The Yitu system will offer doctors a diagnosis and suggested treatment within seconds and is likely to be approved by the China Food and Drug Administration (CFDA) next year, according to Ni.
The analysis will be based on case studies of about 280,000 previous lung cancer cases, said Ni, adding that “simply pooling” cross-disciplinary data without using AI for analysis will not provide the necessary platform for assisting in medical decisions. Every year about 830,000 people in China are diagnosed with lung cancer, with the disease accounting for one quarter of all cancer deaths in the country.
“The five-year survival rate for lung cancer … below 20 per cent … has shown no clear improvement over the past two decades,” said Li Weimin, director of West China hospital. “To improve the survival rate has been difficult.”
While the initial focus is on lung cancer, the hospital has agreed to work with Yitu on jointly developing AI applications for 10 types of cancers, including gastric, colon, liver and breast cancer, according to Li.
“The future of AI is in health care,” said Fang Cong, vice-president of Yitu. “Its application has grown from diagnosis of a single disease to multiple ones, and from natural language processing or computer vision to comprehensive analysis.”

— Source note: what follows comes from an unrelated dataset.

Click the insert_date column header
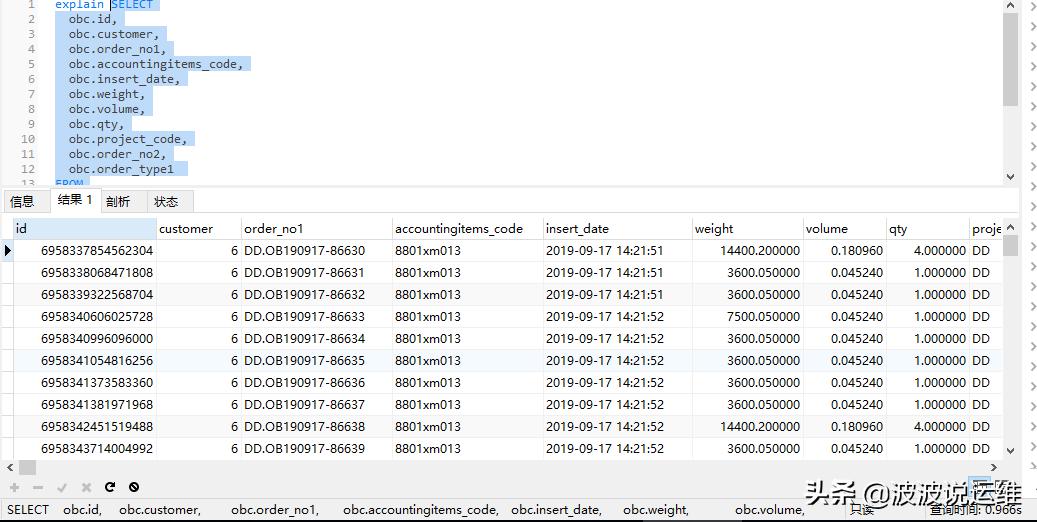Screen dimensions: 1037x522 coord(616,228)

Still, the lung cancer initiative comes after IBM’s Watson health care unit in the US, one of the industry’s pioneers in AI-enabled medical query services, laid off more than 50 per cent of its staff last month, according to a report by the Register.
Ni said the problem with Watson is that it is not integrated into hospitals. “Doctors have to print out a patient’s record, and sometimes manually fill in as many as 200 characteristics or symptoms,” he said. “Focused on treatment instead of diagnosis, [Watson] can only give a rough therapy guideline.”
China is already ahead of the US when it comes to AI enabled diagnosis, according to Ni. “AI is seen as the best solution for China, where health care problems are more severe than in the US, which has a narrower gap in skill levels among doctors,” he said.
“China has a huge population base, with strong demand for a solution to the shortage of doctors at different levels of hospitals,” said Ni, adding that the “human cost” also works in China’s favour because US doctors cost between US$250,000 and US$300,000 per year, two to three times more than a programmer is paid and far more than AI start-ups can afford.
Yitu has a team of about 400 doctors, most of whom work part-time for about 10 hours a week to help label data, while one fifth of its full-time employees have a medical background.
Having set up its first international office in Singapore earlier this year, the start-up is looking to expand into Southeast Asia including Malaysia, the Philippines and Indonesia, Ni said.
Alibaba is the parent company of the South China Morning Post.